Lima Bintang untuk Buku-Buku Ini

“Buku seperti apa yang kamu beri lima bintang?”

Setelah bertahun-tahun mencatat dan memberi nilai pada ratusan buku di situs Goodreads, ternyata saya masih butuh waktu untuk menjawab pertanyaan di atas. Kalau hanya memberi contoh buku dimaksud, tentu mudah. Tinggal buka profil lalu temukan buku-buku yang mendapat lima bintang. Bahkan, kalau buku tersebut adalah buku yang baru saja selesai dibaca, maka kita bisa langsung sebutkan judulnya karena masih segar di ingatan. Namun, pertanyaan yang sebenarnya tersirat bukanlah ‘apa’ melainkan ‘kenapa’.

Jadi, kenapa?

Kalau pertanyaan tersebut ditanyakan pada berbagai pembaca, jawaban akan sangat beragam. Satu orang akan punya preferensi/selera/kebutuhan bacaan yang berbeda. Yang lain, punya urutan aspek yang berbeda. Asalkan satu aspek terpenuhi, maka aspek lain menjadi kurang penting dalam menentukan rating akhir. Akan ada pembaca yang lebih mengutamakan karakter yang menarik dibanding kalimat yang indah. Akan ada pembaca yang berpendapat bahwa akhir yang penuh kejutan adalah harga mati. Juga, akan ada pembaca yang lebih mementingkan tema spesifik tertentu dibandingkan tema yang lain.

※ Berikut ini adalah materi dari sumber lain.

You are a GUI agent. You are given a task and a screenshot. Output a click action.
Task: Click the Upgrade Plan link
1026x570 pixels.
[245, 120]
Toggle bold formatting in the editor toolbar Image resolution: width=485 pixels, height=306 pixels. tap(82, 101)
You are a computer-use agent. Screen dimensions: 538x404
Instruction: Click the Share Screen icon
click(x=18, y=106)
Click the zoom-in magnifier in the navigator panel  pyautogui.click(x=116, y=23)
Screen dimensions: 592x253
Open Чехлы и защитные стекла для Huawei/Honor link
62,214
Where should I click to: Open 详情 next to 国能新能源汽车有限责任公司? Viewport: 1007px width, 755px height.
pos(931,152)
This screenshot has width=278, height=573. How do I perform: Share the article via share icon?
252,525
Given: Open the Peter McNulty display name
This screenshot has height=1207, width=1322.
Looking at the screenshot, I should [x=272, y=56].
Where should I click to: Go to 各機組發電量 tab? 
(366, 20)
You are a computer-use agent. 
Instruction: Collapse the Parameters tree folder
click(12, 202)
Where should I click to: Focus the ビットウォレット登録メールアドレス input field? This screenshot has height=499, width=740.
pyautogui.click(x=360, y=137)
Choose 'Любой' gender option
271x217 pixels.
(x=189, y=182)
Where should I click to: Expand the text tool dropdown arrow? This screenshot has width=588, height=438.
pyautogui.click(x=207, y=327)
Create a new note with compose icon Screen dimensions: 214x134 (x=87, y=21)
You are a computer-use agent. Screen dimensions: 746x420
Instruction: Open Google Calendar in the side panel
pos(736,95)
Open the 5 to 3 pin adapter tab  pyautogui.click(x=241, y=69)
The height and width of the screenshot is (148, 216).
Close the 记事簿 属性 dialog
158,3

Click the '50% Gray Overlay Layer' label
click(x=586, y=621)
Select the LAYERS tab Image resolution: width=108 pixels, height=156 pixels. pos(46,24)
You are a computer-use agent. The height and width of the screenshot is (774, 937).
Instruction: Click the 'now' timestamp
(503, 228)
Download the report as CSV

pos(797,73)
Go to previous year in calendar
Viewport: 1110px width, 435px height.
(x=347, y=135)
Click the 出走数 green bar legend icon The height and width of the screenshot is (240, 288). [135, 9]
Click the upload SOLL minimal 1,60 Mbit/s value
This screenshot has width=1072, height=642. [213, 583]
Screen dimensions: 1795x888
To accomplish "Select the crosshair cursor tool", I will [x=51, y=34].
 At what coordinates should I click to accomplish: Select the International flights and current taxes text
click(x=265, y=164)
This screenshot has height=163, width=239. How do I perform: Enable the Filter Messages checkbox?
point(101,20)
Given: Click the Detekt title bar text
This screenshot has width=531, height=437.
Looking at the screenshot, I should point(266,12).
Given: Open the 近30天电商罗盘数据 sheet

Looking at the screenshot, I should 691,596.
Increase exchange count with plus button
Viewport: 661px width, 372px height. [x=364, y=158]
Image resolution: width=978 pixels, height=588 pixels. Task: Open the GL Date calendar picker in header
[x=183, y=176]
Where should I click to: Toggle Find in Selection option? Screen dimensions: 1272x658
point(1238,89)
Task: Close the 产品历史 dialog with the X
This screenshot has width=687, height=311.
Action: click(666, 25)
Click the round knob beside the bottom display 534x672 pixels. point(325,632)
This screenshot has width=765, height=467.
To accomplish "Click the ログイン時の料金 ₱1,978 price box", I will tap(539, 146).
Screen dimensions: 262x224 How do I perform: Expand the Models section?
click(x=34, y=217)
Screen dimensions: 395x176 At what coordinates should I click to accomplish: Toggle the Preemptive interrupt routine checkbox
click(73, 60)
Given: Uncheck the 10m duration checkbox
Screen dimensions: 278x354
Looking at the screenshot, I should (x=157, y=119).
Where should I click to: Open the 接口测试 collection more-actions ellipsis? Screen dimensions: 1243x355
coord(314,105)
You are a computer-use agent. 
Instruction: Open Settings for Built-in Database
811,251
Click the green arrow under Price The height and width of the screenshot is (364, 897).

Baca juga: Menilai Bacaan, Menghakimi Selera

Setelah mempertimbangkan berbagai aspek dan melalui beberapa sesi bengong, sepertinya poin-poin berikutlah yang menjadi alasan saya memberi sebuah buku nilai sempurna atau lima bintang di Goodreads.

1. Anti skip skip club
Sampai saat ini, saya belum bisa membedakan gaya khas (penulisan) satu penulis dari penulis lain. Akibatnya,  yang terpenting buat saya bukanlah gaya tulisan yang khas melainkan jalinan kalimat yang bisa atau tidak bisa membuat saya tekun membaca kalimat per kalimat. Asalkan tidak ada kalimat yang saya lewatkan, maka buku tersebut sangat berpotensi dapat lima bintang. Apa pentingnya aspek ‘anti skip skip club’ ini? Penting. Karena, buat apa kalimat tersebut dimunculkan kalau ternyata bisa dilewatkan begitu saja tanpa menghilangkan konteks dan nuansa cerita? Melewatkan kalimat juga menjadi indikasi bahwa dunia yang dibangun tidak berhasil membuat saya terpikat. Semacam, “Ya sudah, (baca) skip skip yang penting tahu cerita utuhnya tentang apa.”

2. Karakter spesial
Karakter yang tidak biasa akan menjadi magnet yang cukup kuat menarik rasa penasaran saya. Karakter yang unik ditambah sudut pandang orang pertama, kombo! Melalui POV1, saya jadi tahu alasan si karakter unik ini memilih cara untuk menyelesaikan masalah. Contoh nyata dari poin ini adalah seri The Rosie Project. Karakter utamanya bernama Don Tillman, seorang profesor bidang genetika tapi tidak pandai bersosialisasi. Hasilnya adalah individu yang super logis, terencana, dan…kaku. Cerita menjadi menarik banget ketika Don Tillman bertemu Rosie yang hidupnya lebih ‘berantakan’. Cara Rosie dan, terutama, Don Tillman untuk saling menyesuaikan diri menjadi sajian yang konsisten menimbulkan tanda tanya. Bagaimana, mengapa, setelah ini apa. Hasil akhirnya yaitu novel yang seru, lucu, dan menghangatkan hati.

 

“Maksud Anda, aku orang di fakultas yang paling mungkin bersikap tidak sesuai norma. Dan Anda ingin aku bertindak lebih sesuai norma. Hal itu sepertinya permintaan yang tidak masuk akal untuk diajukan kepada ilmuwan.”
(The Rosie Project, hlm. 109)

 

3. Ceramah implisit
Novel yang terlalu preaching terasa sangat membosankan. Kalau butuh motivasi, maka saya nggak akan baca novel. Saya akan lebih memilih selfhelp book. Tolonglah. Nggak masalah kalau penulis punya nilai yang ingin disampaikan, tapi samarkan. Jangan buat pembaca (baca: saya) merasa seperti sedang berada di rumah ibadah, di hadapan para pemuka agama. Narasi bernada ceramah merupakan hal terakhir yang ingin saya temukan ketika membaca fiksi.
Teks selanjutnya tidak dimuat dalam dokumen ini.